Vander Plaats said he hasn't heard from Bush — nor has he caught wind of outreach to other conservative leaders. Other operatives, including some working for Bush's competitors, said they see few signs the former governor is building a campaign operation in the state.

"I don't know who his team is in Iowa. I haven't heard anything, and I've been listening," said Steve Grubbs, a former chairman of the Iowa Republican Party who is now serving as the chief state strategist to Sen. Rand Paul.

Candidates like Santorum and Huckabee, and even Paul, whose father competed in the last two caucuses, have "a built-in base of support here," said Jeff Patch, a former spokesman for the Iowa Republican Party. "The last time a Bush ran was 2004. These people aren't automatically transferable to Jeb Bush."

When George H. W. Bush first ran for president in 1980 — beating Ronald Reagan in Iowa, then losing the nomination — a group of his supporters in the state, the so-called "Bush Brigade," stayed together for another eight years, waiting for a second chance.

But young Jeb Bush, the only son working full-time on the 1980 campaign, spent those early months of the election based in Puerto Rico, not Iowa.

The former governor has fewer long-term ties of his own to the state's Republican infrastructure, strategists said. And because of his family name, a large share of voters have already made up their mind about his candidacy.
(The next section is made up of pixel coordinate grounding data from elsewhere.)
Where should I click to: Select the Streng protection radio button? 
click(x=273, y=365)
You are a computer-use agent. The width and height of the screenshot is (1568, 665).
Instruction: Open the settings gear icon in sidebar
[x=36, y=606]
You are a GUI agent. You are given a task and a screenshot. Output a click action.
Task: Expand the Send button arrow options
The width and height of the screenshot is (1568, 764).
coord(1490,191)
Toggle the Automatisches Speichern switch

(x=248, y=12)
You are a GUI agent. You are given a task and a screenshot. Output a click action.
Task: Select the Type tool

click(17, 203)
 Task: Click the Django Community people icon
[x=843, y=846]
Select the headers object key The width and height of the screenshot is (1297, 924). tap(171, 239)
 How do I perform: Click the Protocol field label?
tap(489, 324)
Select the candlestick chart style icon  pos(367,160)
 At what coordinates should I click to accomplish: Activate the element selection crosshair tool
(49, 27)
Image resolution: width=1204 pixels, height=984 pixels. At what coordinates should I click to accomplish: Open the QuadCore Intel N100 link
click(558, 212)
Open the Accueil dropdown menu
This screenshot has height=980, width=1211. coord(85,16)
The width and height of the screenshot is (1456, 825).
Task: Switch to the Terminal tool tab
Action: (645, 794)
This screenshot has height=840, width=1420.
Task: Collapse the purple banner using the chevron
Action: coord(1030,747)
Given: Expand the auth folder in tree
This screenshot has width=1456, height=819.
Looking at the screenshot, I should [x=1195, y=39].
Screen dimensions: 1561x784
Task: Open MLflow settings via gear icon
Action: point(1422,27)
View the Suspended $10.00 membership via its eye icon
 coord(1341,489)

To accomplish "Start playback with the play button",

Forty-three percent of voters view him negatively, according to a Bloomberg-Des Moines Register poll.

Like George W. Bush, the party's last nominee to decisively win Iowa, Jeb Bush has a robust record as a social conservative — often a common thread between Republicans who perform well in the state. But Bush is running more to the center earlier than his brother did in 2000.

State Republicans said that the big challenge for Bush will be on federal policy: defending what conservatives describe as too soft a stance on issues like immigration and Common Core, the system of reading and math standards for grade students.

"The one we hear on the ground all the time is his efforts to push Common Core," said Grubbs, the Paul strategist. "That's the lead problem, but there are others."

Bush has also argued that the United States should phase out federal subsidies for ethanol, a major benefit to corn-growers in Iowa and other parts of the Midwest.

Ahead of the 2008 election, amid speculation he might get in the race, Bush joked that his position on ethanol was "living proof that I'm not running." And when Tim Pawlenty, the former governor of Minnesota, kicked off his campaign in Iowa five years ago by calling for an end to the federal subsidy, Bush backed him up.

"I admire truth telling and t-paw sure did it to open his campaign," he wrote on Twitter at the time.

Kaufmann, the state party chair, said there's just as much room for an "establishment" candidate as for a hard-line conservative. "Rick Santorum won our caucuses four years ago in a virtual tie. The person he tied was Mitt Romney."

"That's the political diversity of Iowa," said Kaufmann.